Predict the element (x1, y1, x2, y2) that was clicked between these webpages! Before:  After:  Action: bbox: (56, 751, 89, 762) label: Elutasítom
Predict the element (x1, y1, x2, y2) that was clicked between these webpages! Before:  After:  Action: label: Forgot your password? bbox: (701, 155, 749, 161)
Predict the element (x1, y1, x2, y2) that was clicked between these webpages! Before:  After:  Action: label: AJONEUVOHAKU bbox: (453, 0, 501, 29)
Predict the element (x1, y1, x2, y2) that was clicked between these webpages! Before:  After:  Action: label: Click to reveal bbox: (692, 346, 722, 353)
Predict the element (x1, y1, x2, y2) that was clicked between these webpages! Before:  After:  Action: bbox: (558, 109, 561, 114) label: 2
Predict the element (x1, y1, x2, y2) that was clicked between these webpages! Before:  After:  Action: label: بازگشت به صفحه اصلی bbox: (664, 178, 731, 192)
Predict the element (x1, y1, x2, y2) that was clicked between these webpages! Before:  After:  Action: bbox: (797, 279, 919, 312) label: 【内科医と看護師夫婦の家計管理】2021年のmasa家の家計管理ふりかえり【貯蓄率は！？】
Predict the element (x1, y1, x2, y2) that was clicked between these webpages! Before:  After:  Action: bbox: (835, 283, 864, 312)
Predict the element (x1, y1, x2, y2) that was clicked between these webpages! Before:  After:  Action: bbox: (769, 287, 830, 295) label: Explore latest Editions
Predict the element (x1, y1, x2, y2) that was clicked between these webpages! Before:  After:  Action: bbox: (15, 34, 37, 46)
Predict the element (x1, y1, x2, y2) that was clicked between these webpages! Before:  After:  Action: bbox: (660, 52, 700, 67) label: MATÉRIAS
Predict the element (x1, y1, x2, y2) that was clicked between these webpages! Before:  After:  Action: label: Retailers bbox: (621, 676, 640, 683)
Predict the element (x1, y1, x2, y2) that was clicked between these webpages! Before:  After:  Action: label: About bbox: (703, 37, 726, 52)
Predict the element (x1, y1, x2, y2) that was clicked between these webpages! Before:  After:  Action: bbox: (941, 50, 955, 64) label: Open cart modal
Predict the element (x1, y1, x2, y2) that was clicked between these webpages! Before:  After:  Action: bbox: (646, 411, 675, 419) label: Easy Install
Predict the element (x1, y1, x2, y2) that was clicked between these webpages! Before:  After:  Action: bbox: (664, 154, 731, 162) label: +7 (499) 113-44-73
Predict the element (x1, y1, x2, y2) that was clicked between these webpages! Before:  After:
..............................
**WORK TO BE COMPLETED**
Please swap "webpages" for "web pages" in the entries starting with the line with "Open cart modal" and going on through the line with "label: Easy Install", and return only those lines with nothing else changed.

**REPLY TO THE EXERCISE**
Predict the element (x1, y1, x2, y2) that was clicked between these web pages! Before:  After:  Action: bbox: (941, 50, 955, 64) label: Open cart modal
Predict the element (x1, y1, x2, y2) that was clicked between these web pages! Before:  After:  Action: bbox: (646, 411, 675, 419) label: Easy Install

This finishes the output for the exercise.